Peter N. Marudas, Mr. Schmoke's legislative liaison, said "the administration agrees" with the proposal that MHA had brokered for Medical Waste Associates.

"The hospital association has asked for this and . . . feels this is the best way to do it," Mr. Marudas said. Medical Waste Associates "persuaded the hospital association that in order to make it work, that this it what you'll have to do."

MWA Chairman William Boucher III said the proposed legislation was part of a deal struck with the city, in return for withdrawing from a series of legal actions.

Included in the arrangement, Mr. Boucher said, was the company's agreement to discontinue its federal legal challenge to a city law limiting the incinerator's transport area and to discontinue processing out-of-state medical waste, the subject of a city lawsuit pending in Circuit Court.

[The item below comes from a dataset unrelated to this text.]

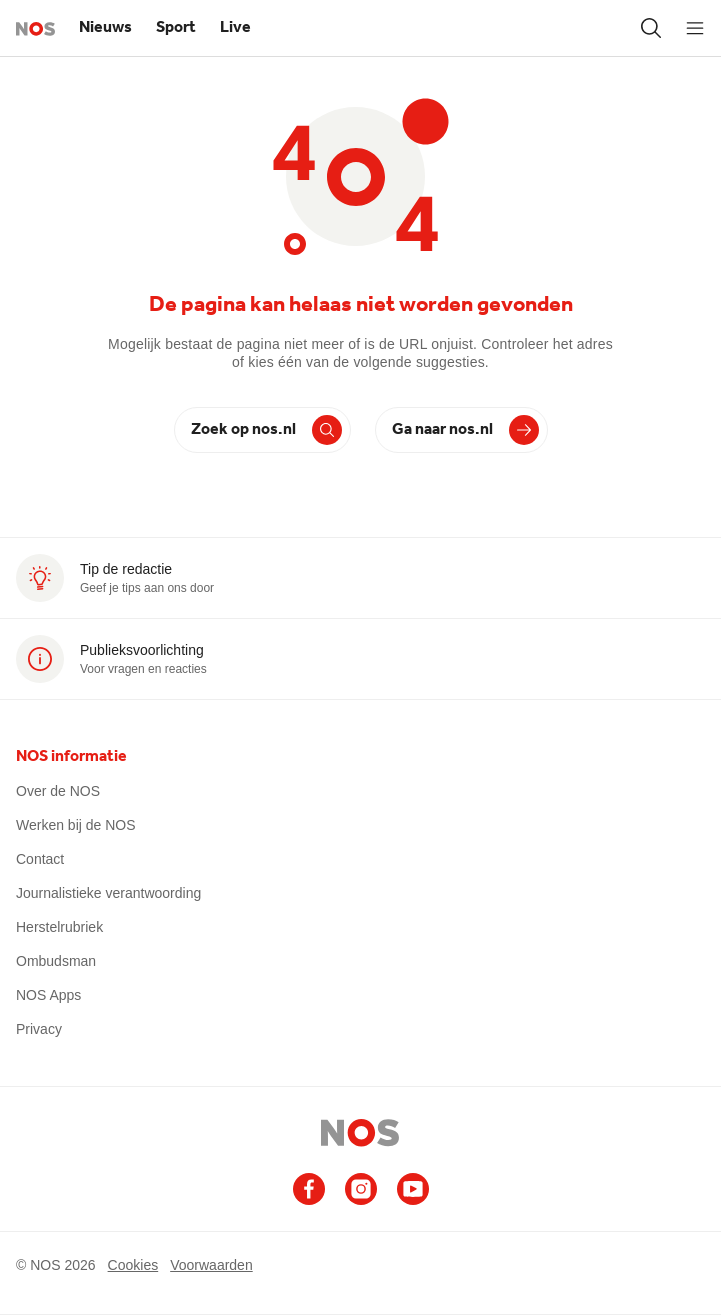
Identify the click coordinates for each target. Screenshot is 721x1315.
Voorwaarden (211, 1265)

Mr. Boucher also detailed three reasons for wanting to expand the number of hospitals that process waste at the plant:

* First, the company overestimated the amount of waste that would be generated by the 20 hospitals. In addition, he said, several hospitals that initially agreed to transport waste to the incinerator ultimately did not sign up.

* Second, Medical Waste was left with a $3.5 million bill for unanticipated design changes and problems with the company's building contractor.

* Third, hospitals elsewhere in the state face the same waste disposal problems as those currently burning at his incinerator, and they want in on the arrangement.